Numerical Simulations Of The Effect Of Localised Ionospheric Perturbations On Subionospheric VLF Propagation

TL;DR

This paper uses numerical simulations to study how localized ionospheric disturbances, caused by lightning-induced electron precipitation, affect the amplitude and phase of subionospheric VLF signals, revealing the scattering effects in the earth-ionosphere waveguide.

Contribution

It provides a detailed analysis of the impact of lightning-induced electron precipitation events on VLF signal propagation through numerical simulations.

Findings

Lightning-induced electron precipitation causes measurable changes in VLF signal amplitude and phase.

Localized ionospheric perturbations significantly scatter VLF waves in the earth-ionosphere waveguide.
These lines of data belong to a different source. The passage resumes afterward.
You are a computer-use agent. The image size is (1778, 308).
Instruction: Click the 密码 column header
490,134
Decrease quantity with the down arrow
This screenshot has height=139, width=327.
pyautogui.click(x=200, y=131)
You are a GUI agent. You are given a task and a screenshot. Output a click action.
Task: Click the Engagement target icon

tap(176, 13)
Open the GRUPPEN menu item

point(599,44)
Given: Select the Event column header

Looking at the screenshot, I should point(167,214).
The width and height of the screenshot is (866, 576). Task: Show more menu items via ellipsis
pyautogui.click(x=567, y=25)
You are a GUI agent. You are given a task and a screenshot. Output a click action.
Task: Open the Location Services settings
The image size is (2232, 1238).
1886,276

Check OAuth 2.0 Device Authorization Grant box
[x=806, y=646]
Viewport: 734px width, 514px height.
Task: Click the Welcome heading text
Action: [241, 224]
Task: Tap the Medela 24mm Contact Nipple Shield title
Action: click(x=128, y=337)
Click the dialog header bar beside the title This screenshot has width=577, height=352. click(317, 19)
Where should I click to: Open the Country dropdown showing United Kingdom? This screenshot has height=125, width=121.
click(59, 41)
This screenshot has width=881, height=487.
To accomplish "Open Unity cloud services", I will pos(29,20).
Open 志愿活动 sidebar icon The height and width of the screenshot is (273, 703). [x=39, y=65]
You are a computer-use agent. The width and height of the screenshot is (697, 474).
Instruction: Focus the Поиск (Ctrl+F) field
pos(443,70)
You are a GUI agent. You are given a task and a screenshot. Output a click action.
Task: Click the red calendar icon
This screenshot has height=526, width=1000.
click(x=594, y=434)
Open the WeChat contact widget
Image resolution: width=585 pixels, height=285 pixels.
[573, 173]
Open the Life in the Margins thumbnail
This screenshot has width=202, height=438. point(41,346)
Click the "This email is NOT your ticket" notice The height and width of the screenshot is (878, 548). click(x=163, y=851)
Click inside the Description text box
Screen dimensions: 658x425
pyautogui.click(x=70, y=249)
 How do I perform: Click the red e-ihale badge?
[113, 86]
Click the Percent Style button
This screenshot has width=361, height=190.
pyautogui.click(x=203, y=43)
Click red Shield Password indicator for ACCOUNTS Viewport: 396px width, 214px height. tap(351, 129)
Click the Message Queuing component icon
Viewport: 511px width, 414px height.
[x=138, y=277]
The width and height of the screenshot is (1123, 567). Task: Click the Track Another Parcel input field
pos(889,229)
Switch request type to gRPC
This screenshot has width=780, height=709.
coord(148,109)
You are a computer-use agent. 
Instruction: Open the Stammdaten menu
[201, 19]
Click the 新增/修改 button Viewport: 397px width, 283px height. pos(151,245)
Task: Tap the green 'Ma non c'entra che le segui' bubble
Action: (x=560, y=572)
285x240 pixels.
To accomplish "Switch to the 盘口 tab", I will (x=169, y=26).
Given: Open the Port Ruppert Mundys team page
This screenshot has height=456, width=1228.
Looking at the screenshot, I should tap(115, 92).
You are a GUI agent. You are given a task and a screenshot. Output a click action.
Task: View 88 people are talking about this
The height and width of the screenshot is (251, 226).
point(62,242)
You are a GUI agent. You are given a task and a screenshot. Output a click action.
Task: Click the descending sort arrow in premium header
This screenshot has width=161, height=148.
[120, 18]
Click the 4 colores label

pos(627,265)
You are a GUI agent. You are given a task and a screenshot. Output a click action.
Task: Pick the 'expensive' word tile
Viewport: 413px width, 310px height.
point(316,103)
The study enhances understanding of ionospheric disturbances on radio wave propagation.

Abstract

Electron density and temperature changes in the D-region of the ionosphere are sensitively manifested as changes in the amplitude and phase of subionospheric Very Low Frequency (VLF) signals propagating beneath the perturbed region. Disturbances (either in electron density or temperature) in the D region cause significant scattering of VLF waves propagating in the earth-ionosphere waveguide, leading to measurable changes in the amplitude and phase of the VLF waves. We analyze Lightning-induced electron precipitation (LEP) events during period 2008 - 2009 at Belgrade station on subionospheric VLF signals from four transmitters (DHO/23.4 kHz, Germany; GQD/22.1 kHz, UK; NAA/24.0 kHz USA and ICV/20.9 kHz Italy).